旅行の出発前に分宿となった原因は、宿泊ホテルで発生したオーバーブックによるもので、替わりにご案内したお部屋は今年5月に開館した新館になります。 弊社からお客様に旅行の解除権があることをお伝えをしなければならないところでしたが、担当者が理解できておらず、心からお詫び申し上げます。
改めて送付した書面で会社見解をお客様が了承。取消料相当額をお詫び金(旅行代金の30%)としてお支払いした。

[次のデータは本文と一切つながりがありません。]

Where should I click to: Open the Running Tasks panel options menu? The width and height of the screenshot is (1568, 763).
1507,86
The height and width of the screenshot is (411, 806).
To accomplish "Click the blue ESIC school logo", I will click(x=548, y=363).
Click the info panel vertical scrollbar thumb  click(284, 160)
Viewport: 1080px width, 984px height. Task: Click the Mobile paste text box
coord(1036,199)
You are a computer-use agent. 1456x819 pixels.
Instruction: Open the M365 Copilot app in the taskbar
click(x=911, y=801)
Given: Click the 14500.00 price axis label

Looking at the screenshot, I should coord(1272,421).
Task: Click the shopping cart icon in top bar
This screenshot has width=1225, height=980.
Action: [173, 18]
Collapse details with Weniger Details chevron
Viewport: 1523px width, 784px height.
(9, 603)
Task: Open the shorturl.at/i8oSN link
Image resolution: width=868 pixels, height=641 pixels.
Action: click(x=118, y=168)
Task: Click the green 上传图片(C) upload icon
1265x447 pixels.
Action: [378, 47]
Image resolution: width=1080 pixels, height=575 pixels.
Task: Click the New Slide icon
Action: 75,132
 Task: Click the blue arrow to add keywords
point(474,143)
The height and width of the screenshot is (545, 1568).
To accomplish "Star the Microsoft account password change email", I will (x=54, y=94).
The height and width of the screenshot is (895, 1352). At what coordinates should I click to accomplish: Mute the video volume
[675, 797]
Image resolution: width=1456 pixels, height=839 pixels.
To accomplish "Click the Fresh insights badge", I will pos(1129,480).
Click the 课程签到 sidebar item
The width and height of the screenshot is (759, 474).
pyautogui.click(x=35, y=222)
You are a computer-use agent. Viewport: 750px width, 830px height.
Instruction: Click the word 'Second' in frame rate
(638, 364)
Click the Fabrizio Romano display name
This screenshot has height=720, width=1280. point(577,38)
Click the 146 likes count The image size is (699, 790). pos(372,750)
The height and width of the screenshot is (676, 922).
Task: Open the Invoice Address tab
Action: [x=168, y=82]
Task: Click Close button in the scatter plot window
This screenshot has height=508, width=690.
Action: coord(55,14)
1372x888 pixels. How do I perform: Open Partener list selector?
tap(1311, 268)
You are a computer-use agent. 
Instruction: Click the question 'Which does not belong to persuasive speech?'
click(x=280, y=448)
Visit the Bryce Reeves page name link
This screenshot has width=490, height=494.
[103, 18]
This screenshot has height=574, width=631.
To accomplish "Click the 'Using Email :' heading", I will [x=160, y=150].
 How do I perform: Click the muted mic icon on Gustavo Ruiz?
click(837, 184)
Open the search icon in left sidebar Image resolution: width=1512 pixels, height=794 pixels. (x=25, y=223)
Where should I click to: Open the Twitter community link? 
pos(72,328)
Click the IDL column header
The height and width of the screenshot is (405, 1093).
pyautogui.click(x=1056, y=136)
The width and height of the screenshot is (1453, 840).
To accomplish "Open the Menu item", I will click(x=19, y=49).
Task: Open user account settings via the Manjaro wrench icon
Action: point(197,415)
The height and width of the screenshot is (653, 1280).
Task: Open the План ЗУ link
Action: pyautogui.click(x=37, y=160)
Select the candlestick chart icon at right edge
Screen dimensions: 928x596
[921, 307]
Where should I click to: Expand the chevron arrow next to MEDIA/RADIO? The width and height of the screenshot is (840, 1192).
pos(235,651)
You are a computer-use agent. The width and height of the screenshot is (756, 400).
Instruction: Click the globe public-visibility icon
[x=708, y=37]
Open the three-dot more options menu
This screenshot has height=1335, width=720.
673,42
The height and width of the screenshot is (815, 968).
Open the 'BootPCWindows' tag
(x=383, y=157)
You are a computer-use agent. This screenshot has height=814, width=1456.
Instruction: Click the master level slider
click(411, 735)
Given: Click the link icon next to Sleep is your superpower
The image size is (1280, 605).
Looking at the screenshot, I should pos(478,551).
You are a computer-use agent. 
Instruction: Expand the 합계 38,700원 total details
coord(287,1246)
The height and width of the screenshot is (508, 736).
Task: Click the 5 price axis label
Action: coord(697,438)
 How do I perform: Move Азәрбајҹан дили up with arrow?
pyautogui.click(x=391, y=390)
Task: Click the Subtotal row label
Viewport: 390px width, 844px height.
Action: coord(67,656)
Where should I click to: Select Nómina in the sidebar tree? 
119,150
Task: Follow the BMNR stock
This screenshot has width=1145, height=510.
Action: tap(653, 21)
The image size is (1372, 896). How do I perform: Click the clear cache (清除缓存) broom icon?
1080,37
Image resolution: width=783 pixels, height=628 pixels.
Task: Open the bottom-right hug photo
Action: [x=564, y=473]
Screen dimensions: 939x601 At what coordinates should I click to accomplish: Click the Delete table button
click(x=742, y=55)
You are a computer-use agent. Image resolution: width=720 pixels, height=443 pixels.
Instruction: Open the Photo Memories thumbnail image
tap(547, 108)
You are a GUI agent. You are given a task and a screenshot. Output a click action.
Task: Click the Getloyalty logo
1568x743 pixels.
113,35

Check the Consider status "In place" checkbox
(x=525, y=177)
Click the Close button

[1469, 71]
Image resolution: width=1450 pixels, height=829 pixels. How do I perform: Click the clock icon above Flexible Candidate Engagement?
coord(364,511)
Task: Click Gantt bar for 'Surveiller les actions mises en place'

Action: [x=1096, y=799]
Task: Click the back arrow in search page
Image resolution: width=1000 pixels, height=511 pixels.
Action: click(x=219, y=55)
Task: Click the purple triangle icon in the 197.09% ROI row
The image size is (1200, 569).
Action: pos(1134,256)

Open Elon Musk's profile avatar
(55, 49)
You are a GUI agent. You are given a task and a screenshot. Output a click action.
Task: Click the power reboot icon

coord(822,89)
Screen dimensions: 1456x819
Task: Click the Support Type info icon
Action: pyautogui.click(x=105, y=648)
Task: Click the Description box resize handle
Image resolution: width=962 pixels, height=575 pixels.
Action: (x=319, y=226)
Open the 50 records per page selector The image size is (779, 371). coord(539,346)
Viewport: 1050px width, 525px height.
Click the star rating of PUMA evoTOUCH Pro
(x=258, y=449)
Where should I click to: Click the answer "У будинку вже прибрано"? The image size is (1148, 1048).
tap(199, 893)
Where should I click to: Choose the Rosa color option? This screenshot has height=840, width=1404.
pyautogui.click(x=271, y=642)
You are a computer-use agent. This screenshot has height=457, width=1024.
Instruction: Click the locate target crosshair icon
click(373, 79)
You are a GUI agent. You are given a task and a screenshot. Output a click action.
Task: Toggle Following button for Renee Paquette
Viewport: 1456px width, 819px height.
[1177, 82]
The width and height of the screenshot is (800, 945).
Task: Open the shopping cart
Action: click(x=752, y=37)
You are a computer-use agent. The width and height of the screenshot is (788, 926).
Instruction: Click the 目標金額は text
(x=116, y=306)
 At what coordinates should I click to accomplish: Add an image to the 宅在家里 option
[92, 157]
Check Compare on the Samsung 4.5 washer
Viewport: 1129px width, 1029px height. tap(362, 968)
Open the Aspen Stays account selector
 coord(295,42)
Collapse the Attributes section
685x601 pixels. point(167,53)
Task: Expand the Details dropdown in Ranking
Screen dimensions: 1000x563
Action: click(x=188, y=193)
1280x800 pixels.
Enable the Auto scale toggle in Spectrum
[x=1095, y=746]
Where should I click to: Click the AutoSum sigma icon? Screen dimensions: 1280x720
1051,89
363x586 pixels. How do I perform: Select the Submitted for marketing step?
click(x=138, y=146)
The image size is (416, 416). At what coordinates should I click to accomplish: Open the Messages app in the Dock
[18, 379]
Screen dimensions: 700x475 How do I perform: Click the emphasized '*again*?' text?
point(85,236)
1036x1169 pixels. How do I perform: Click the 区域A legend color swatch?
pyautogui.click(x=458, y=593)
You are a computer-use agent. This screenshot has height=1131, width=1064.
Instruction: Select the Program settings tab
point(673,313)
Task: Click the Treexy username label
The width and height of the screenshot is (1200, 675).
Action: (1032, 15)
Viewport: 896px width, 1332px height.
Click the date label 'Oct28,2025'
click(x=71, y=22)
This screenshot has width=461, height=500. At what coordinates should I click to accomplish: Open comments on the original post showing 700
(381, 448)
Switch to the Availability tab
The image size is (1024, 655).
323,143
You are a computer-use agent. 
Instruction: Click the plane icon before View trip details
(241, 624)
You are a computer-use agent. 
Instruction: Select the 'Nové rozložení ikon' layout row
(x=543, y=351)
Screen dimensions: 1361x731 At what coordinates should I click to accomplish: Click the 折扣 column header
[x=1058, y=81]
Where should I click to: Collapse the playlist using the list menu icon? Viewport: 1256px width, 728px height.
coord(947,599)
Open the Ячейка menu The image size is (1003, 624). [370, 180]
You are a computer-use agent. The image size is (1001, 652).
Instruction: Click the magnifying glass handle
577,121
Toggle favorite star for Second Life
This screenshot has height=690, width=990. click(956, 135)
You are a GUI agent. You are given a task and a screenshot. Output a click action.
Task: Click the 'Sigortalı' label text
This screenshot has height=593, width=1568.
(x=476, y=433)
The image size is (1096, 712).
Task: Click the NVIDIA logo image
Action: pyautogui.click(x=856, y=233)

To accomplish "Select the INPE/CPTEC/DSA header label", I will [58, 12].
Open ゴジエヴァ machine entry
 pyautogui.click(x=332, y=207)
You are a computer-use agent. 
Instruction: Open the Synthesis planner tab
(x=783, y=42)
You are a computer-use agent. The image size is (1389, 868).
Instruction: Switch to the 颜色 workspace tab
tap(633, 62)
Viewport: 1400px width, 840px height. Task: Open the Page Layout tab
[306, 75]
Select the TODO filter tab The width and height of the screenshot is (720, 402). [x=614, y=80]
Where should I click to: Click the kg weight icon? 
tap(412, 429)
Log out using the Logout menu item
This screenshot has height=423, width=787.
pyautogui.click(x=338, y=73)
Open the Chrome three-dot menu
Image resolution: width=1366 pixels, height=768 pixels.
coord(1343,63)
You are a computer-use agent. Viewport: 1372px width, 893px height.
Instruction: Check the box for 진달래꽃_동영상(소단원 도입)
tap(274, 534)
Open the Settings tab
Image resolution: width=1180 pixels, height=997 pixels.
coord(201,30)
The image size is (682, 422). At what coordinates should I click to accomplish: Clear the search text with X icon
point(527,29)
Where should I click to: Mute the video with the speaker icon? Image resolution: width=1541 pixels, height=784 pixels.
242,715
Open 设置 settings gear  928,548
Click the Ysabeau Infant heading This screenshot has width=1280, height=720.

募約款第29条で旅程保証が規定されておりますが、会社側の見解にもあるように、今回クレームが生じた理由は、旅行会社の手配ミスによるものではなく、宿泊施設の過剰予約受付(オーバーブック)が生じたからであり、別表第2「変更補償金の支払いが必要となる変更」の(8)「契約書面に記載した宿泊機関の客室の種類、設備、景観、その他の客室の条件の変更」にあたります。この別表にあたる事項は、すべて解除権の対象になります。つまり、旅行会社はオーバーブックの説明の次に解除権の説明をする必要があり、この項目を抜かしてしまうと、後で大きなトラブルの原因になる可能性があります。解除権を行使しないお客様へは、代替案の提示と、変更補償金の説明をしなければなりません。 今回旅行会社は変更補償金を上回るお詫び金を支払い解決しておりますが、これはお客様に解除権があることの説明をしないで、解除権行使の機会を奪ったことによる損害賠償と理解すべきでしょう。旅行会社のスタッフは旅程保証(変更補償金)、と損害賠償の違いをよく理解して、お客様との間でよく話し合いをして解決を図ったほうがよいでしょう。